Problem description →
Exactly the lines from the one with "Given: Open the Print dialog icon" through the end of the records below are to be output, the first and last included, and no others.
>>>>
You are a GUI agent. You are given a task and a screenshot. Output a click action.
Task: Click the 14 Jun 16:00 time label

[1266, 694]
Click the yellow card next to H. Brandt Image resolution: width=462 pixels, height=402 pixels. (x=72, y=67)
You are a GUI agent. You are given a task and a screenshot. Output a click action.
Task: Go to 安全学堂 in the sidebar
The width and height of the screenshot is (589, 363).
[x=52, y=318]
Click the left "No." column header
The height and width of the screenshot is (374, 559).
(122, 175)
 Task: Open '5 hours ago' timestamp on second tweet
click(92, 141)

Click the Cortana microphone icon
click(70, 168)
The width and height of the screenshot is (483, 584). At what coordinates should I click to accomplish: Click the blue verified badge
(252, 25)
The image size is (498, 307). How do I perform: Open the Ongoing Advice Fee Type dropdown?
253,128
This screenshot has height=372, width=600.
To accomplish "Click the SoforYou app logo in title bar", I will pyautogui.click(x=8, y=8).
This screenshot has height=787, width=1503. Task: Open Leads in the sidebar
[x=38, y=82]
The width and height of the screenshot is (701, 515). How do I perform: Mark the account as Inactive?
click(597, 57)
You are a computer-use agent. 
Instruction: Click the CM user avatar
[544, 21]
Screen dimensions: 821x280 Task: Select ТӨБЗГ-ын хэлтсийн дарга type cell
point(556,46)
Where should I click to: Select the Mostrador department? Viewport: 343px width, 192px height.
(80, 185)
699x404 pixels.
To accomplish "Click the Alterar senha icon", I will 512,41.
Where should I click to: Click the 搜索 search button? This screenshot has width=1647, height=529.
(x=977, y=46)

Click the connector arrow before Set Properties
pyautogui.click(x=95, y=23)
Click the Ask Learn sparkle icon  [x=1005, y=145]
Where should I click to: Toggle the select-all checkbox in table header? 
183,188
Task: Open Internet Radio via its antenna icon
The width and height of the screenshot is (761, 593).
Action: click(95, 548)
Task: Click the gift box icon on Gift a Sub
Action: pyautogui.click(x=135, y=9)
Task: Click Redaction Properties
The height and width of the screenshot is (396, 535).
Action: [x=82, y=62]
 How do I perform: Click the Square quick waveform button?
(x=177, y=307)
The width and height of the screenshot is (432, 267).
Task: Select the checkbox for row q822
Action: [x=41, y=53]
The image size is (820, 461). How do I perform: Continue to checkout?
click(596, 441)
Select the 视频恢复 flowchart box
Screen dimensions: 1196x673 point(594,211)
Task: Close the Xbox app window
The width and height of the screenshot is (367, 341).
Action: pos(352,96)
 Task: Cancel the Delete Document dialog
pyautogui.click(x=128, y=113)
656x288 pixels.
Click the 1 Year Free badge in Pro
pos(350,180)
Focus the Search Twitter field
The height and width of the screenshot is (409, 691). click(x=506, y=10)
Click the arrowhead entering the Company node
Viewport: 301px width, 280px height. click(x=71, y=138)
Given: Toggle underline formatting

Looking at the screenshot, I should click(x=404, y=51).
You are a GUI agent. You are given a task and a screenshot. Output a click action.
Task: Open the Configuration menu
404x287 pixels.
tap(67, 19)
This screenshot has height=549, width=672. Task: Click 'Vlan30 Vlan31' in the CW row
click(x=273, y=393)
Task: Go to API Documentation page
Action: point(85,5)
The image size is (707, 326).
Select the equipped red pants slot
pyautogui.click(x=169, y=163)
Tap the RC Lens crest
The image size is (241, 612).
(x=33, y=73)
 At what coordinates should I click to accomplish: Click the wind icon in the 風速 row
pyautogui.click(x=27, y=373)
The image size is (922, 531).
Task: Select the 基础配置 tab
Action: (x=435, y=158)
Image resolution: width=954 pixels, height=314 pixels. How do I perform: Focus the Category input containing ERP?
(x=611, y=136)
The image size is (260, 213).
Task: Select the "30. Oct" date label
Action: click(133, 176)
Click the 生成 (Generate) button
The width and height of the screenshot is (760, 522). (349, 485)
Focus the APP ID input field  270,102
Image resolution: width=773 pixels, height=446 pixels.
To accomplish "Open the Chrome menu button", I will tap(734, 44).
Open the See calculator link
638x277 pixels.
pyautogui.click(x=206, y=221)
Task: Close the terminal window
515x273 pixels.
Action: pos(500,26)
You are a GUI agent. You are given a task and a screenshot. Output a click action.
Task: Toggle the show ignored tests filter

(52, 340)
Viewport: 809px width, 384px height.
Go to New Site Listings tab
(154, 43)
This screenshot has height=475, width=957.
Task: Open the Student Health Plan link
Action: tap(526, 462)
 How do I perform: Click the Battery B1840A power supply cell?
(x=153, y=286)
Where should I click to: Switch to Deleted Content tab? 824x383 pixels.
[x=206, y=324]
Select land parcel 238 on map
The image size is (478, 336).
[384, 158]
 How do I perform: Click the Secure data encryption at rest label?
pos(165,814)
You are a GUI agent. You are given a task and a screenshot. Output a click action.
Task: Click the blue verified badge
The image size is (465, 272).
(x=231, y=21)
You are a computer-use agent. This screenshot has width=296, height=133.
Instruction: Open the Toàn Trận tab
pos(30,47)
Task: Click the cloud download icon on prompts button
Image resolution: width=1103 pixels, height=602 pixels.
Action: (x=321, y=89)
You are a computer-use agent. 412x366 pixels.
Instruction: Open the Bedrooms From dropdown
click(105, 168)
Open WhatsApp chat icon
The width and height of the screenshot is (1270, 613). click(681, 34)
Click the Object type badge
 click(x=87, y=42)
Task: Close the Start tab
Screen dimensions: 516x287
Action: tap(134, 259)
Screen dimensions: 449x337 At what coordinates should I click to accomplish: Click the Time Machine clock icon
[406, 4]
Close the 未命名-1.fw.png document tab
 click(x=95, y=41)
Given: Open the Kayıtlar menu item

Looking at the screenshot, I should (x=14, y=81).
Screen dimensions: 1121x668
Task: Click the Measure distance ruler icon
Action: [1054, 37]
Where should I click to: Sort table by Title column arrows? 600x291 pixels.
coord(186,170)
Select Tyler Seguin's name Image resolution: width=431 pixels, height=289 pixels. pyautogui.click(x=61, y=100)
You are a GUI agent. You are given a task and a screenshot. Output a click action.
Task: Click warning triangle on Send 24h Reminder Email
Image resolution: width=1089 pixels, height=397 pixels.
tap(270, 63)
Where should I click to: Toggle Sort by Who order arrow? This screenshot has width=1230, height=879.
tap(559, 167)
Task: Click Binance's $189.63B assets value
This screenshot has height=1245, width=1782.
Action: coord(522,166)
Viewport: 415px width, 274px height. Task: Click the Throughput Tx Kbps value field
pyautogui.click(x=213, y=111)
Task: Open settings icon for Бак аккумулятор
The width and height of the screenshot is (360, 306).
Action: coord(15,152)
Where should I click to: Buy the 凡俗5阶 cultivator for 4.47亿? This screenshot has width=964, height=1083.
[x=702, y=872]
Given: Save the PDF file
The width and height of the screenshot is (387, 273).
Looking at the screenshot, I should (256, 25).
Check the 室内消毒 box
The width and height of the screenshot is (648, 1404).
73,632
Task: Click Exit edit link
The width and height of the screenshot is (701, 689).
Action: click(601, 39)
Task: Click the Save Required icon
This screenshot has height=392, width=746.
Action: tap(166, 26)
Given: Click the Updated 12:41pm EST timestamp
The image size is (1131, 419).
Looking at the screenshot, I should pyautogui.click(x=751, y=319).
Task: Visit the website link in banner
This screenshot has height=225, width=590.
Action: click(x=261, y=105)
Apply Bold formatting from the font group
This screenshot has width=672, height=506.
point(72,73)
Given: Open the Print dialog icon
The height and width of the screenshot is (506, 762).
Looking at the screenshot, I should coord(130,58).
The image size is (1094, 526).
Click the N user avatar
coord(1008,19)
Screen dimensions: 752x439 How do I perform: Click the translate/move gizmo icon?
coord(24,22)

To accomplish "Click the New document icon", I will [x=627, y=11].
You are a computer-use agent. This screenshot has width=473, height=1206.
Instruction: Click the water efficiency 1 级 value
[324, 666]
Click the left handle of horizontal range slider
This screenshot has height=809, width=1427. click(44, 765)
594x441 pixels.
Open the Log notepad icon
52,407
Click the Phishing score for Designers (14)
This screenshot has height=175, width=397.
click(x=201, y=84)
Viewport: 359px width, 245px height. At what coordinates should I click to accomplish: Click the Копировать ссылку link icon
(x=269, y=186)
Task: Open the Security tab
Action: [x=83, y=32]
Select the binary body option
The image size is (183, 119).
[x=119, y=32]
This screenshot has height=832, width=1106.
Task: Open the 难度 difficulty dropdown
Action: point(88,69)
<<<<
Final answer →
Given: Open the Print dialog icon
The height and width of the screenshot is (506, 762).
Looking at the screenshot, I should coord(130,58).
The image size is (1094, 526).
Click the N user avatar
coord(1008,19)
Screen dimensions: 752x439 How do I perform: Click the translate/move gizmo icon?
coord(24,22)

To accomplish "Click the New document icon", I will [x=627, y=11].
You are a computer-use agent. This screenshot has width=473, height=1206.
Instruction: Click the water efficiency 1 级 value
[324, 666]
Click the left handle of horizontal range slider
This screenshot has height=809, width=1427. click(44, 765)
594x441 pixels.
Open the Log notepad icon
52,407
Click the Phishing score for Designers (14)
This screenshot has height=175, width=397.
click(x=201, y=84)
Viewport: 359px width, 245px height. At what coordinates should I click to accomplish: Click the Копировать ссылку link icon
(x=269, y=186)
Task: Open the Security tab
Action: [x=83, y=32]
Select the binary body option
The image size is (183, 119).
[x=119, y=32]
This screenshot has height=832, width=1106.
Task: Open the 难度 difficulty dropdown
Action: point(88,69)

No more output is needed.